Du hast mich geprägt in vielen Diskussionen zum Fairen Handel und zur gebana und mit deinem Beispiel. In den nicht enden wollenden Krisen hast du uns an den Kern der gebana erinnert und du hast mutige Entscheide immer ohne Angst mitgetragen. Dein Glaube daran, dass es gut kommen kann, war überlebenswichtig. Neben deinem engagierten Interesse an der gebana hat mich dein liebevolles Interesse an Menschen und auch an mir und meiner Familie berührt. Nur in Lateinamerika habe ich das je so erlebt. Dein Interesse galt dabei immer zuerst den Frauen - manchmal hatte ich den Eindruck, dass du mich und meine Arbeit durch die Augen meiner Frau siehst und beurteilst. Wenn ich darüber nachdenke, dann hast du die gebana in gewisser Weise bis heute geführt mit deiner Freundschaft zu so vielen von uns.

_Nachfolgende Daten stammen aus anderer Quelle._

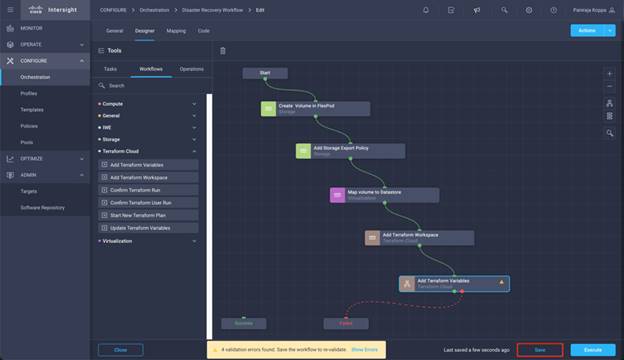Screen dimensions: 624x360
Task: Switch to the Tasks tools tab
Action: pyautogui.click(x=110, y=69)
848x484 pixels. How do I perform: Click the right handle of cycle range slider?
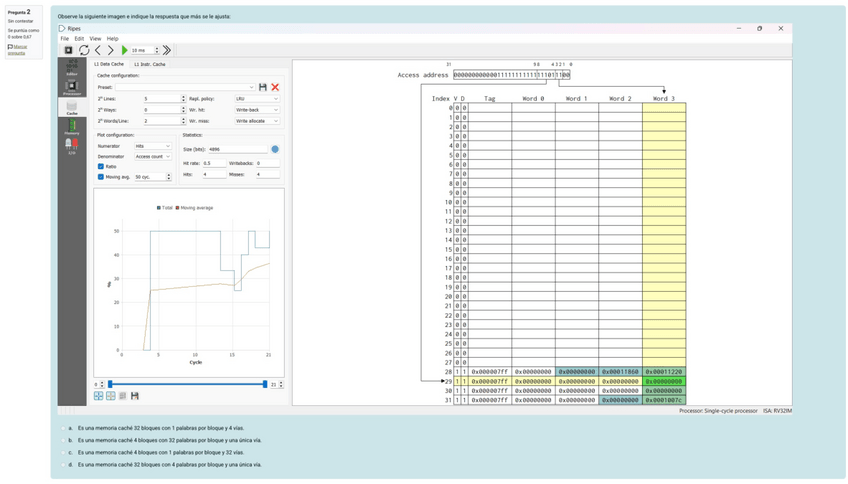pyautogui.click(x=265, y=384)
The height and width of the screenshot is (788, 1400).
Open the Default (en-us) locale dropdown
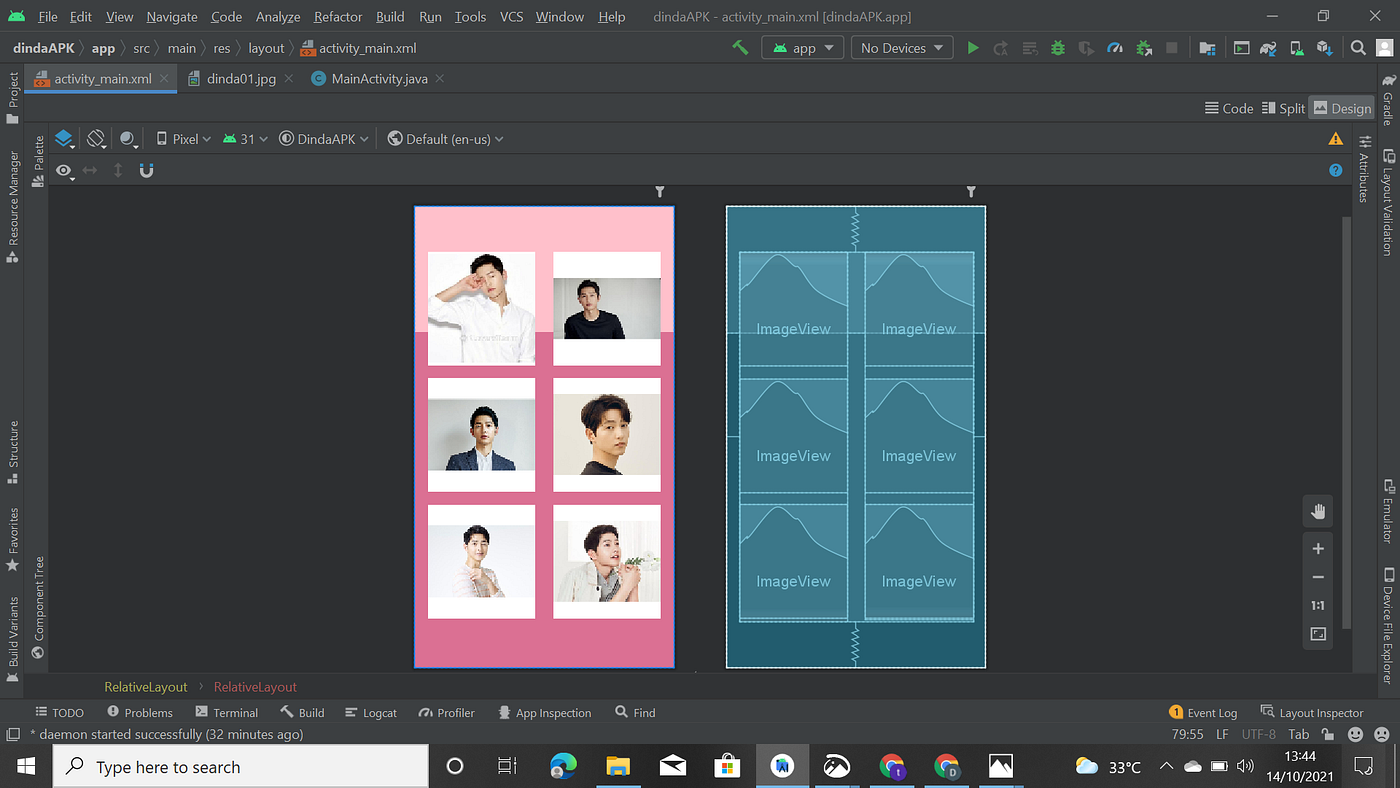pyautogui.click(x=445, y=138)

Liebe Ursula, ich danke dir von ganzem Herzen für die Freundschaft und Verbundenheit, mit der du uns begleitet hast und für die Richtung, die du uns gezeigt hast.

Nun machen wir es eben selber.

Adrian für das gebana Team

Ursula Brunner war 1973 Mitgründerin der Bewegung der Bananenfrauen, Mitgründerin der gebana AG und gilt als Pionierin des fairen Handels. Sie verstarb am 23. März 2017 im Alter von 92 Jahren.